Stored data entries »
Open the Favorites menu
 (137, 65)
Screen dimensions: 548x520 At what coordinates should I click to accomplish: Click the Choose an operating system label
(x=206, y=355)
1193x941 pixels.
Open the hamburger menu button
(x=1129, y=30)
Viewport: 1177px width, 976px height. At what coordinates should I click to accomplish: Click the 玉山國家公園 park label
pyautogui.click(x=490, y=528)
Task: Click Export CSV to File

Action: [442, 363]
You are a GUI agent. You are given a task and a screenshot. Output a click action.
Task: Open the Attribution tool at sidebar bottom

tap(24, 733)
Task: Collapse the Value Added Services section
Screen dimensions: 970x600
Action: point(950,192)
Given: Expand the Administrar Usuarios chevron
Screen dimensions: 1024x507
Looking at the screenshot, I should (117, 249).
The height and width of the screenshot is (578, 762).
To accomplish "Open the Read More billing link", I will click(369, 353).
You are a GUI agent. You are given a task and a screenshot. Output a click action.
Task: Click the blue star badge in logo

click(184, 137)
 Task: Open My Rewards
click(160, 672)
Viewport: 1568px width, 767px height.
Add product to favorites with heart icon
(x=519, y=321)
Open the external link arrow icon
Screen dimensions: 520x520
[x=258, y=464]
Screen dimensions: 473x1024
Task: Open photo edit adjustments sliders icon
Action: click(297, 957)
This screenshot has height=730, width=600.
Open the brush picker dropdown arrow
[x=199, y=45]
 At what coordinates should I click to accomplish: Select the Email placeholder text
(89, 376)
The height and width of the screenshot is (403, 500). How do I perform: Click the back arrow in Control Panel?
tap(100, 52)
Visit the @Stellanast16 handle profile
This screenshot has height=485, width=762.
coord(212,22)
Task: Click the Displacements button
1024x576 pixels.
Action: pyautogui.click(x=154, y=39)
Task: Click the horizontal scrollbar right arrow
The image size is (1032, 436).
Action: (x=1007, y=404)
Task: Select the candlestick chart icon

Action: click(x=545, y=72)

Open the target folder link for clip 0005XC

Task item »
The full set of entries must be printed again without any alteration.

Output below »
Open the Favorites menu
 (137, 65)
Screen dimensions: 548x520 At what coordinates should I click to accomplish: Click the Choose an operating system label
(x=206, y=355)
1193x941 pixels.
Open the hamburger menu button
(x=1129, y=30)
Viewport: 1177px width, 976px height. At what coordinates should I click to accomplish: Click the 玉山國家公園 park label
pyautogui.click(x=490, y=528)
Task: Click Export CSV to File

Action: [442, 363]
You are a GUI agent. You are given a task and a screenshot. Output a click action.
Task: Open the Attribution tool at sidebar bottom

tap(24, 733)
Task: Collapse the Value Added Services section
Screen dimensions: 970x600
Action: point(950,192)
Given: Expand the Administrar Usuarios chevron
Screen dimensions: 1024x507
Looking at the screenshot, I should (117, 249).
The height and width of the screenshot is (578, 762).
To accomplish "Open the Read More billing link", I will click(369, 353).
You are a GUI agent. You are given a task and a screenshot. Output a click action.
Task: Click the blue star badge in logo

click(184, 137)
 Task: Open My Rewards
click(160, 672)
Viewport: 1568px width, 767px height.
Add product to favorites with heart icon
(x=519, y=321)
Open the external link arrow icon
Screen dimensions: 520x520
[x=258, y=464]
Screen dimensions: 473x1024
Task: Open photo edit adjustments sliders icon
Action: click(297, 957)
This screenshot has height=730, width=600.
Open the brush picker dropdown arrow
[x=199, y=45]
 At what coordinates should I click to accomplish: Select the Email placeholder text
(89, 376)
The height and width of the screenshot is (403, 500). How do I perform: Click the back arrow in Control Panel?
tap(100, 52)
Visit the @Stellanast16 handle profile
This screenshot has height=485, width=762.
coord(212,22)
Task: Click the Displacements button
1024x576 pixels.
Action: pyautogui.click(x=154, y=39)
Task: Click the horizontal scrollbar right arrow
The image size is (1032, 436).
Action: (x=1007, y=404)
Task: Select the candlestick chart icon

Action: click(x=545, y=72)

Open the target folder link for clip 0005XC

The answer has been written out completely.